An intro to: Berkson’s paradox

Intro to
Theory
Author

Vinícius Félix

Published

August 20, 2023

In this post, we will see how a selection can invert a relationship.

Context

It was described by Joseph Berkson (Berkson 1946) when two attributes that are individually positively correlated, but given a third variable or a baised selection, they appear to have a negative correlation when examined together.

This counterintuitive phenomenon occurs as a result of data collection selection bias. Patients with multiple health conditions, for example, are more likely to be admitted in a hospital setting, resulting in a skewed sample that does not reflect the general population.

Example

Assume we have two numerical variables.

As shown in the figure above, they have a strong positive linear relationship with a pearson correlation coefficient of 0.859.

Now, we will do a selection of a determined section of our data.

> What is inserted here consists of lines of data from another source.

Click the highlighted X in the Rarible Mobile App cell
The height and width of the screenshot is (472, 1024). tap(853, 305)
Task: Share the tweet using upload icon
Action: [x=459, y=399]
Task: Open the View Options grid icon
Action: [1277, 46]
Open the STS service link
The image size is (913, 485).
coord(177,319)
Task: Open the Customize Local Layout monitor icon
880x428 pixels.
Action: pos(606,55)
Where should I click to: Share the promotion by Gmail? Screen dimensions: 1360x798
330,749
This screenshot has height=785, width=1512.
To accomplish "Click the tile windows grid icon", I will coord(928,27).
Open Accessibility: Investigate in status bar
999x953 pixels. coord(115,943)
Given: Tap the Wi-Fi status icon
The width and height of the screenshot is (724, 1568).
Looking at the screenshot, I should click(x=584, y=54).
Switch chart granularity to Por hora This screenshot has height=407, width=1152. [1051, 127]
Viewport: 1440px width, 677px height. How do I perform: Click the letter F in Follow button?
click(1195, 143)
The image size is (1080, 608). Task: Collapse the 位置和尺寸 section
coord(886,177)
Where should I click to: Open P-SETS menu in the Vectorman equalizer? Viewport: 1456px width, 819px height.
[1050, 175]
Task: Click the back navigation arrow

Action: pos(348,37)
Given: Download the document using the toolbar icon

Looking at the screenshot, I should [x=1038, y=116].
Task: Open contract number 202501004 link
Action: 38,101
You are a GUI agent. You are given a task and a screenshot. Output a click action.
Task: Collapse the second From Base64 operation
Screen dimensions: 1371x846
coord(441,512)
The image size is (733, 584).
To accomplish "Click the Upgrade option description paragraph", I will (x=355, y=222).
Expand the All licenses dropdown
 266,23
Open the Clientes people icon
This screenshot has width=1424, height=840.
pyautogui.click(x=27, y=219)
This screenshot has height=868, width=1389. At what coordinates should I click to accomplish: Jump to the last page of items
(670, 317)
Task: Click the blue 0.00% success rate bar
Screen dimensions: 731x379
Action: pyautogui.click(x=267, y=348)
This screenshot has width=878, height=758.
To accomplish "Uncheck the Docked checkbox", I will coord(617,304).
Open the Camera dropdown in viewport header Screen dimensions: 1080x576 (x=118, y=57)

We can see that the overall relationship between the variables differs if we only look at the data in the new section.

With a pearson coefficient of -0.389, the correlation is now negative, reversing the original relationship.

Considerations

This paradox highlights the importance of understanding underlying biases and data selection processes. It emphasizes the risks of drawing conclusions solely from observational data, particularly when complex variables are involved.

To accurately interpret relationships between variables in their studies, researchers must be cautious, taking into account the nuances of their data and accounting for alternative explanations.

References

Berkson, Joseph. 1946. “Limitations of the Application of Fourfold Table Analysis to Hospital Data.” Biometrics Bulletin 2 (3): 47. https://doi.org/10.2307/3002000.